Events
IFML Seminar
IFML Seminar: 10/10/25 - Skill Learning from Video
Kristen Grauman, Professor, Computer Science, UT Austin
-The University of Texas at Austin
Gates Dell Complex (GDC 6.302)
2317 Speedway
Austin, TX 78712
United States

ABSTRACT: What would it mean for AI to understand skilled human activity? In augmented reality (AR), a person wearing smart glasses could quickly pick up new skills with a virtual AI coach that provides real-time guidance. In robot learning, a robot watching people in its environment could acquire manipulation skills with less physical experience. Realizing this vision demands significant advances in video understanding, in terms of the degree of detail, viewpoint flexibility, and proficiency assessment. In this talk I’ll present our recent progress tackling these challenges. This includes 4D models to anticipate human activity in long-form video; video-language capabilities for generating fine-grained descriptions of object state changes; and cross-view representations able to bridge the exocentric-egocentric divide---from the view of the teacher to the view of the learner. I’ll also illustrate the impact of these ideas for AI coaching prototypes that guide users through new skills or provide feedback on their physical performance, transforming how-to videos into personalized AI assistants.
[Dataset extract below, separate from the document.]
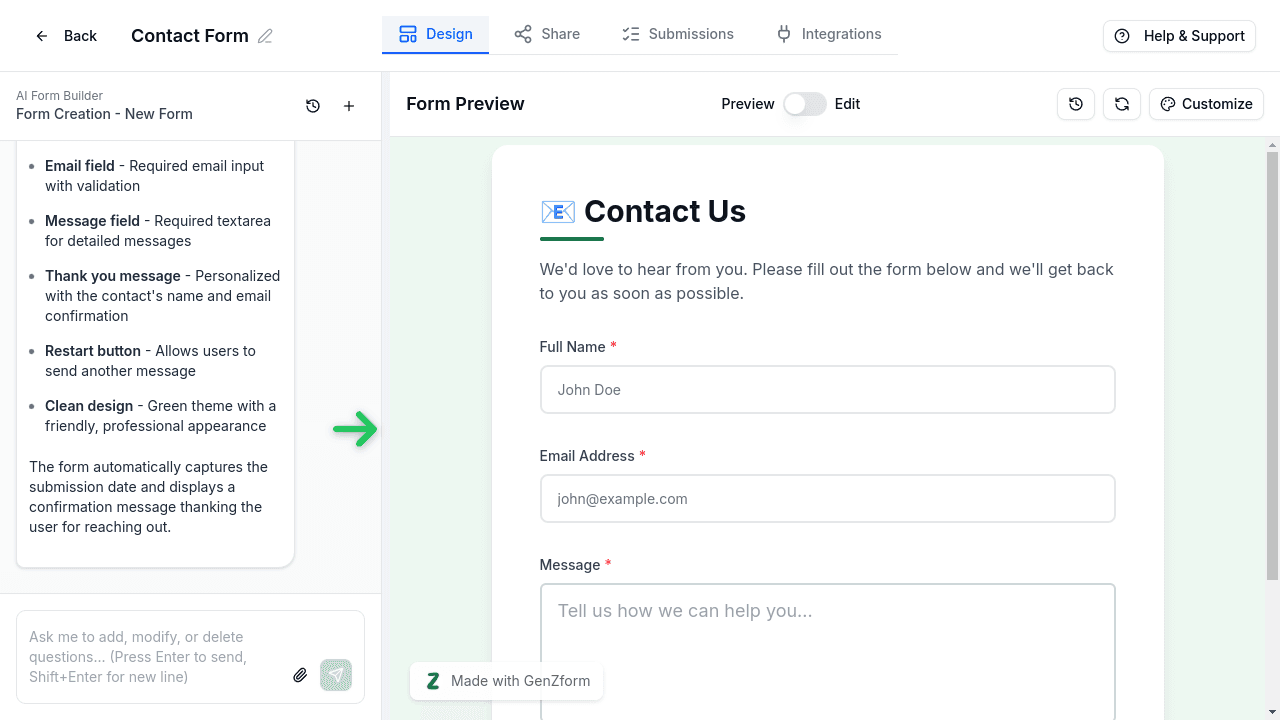This screenshot has height=720, width=1280.
Task: Regenerate form with the refresh icon
Action: [1121, 103]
BIO: Kristen Grauman is a Professor in the Department of Computer Science at the University of Texas at Austin. Her research focuses on video understanding and embodied perception. Before joining UT-Austin in 2007, she received her Ph.D. at MIT. She is a AAAS Fellow, IEEE Fellow, AAAI Fellow, Sloan Fellow, and recipient of the 2025 Huang Prize and 2013 Computers and Thought Award. She and her collaborators have been recognized with several Best Paper awards in computer vision, including a 2011 Marr Prize and a 2017 Helmholtz Prize (test of time award). She has served as Associate Editor-in-Chief for PAMI and Program Chair of CVPR 2015, NeurIPS 2018, and ICCV 2023.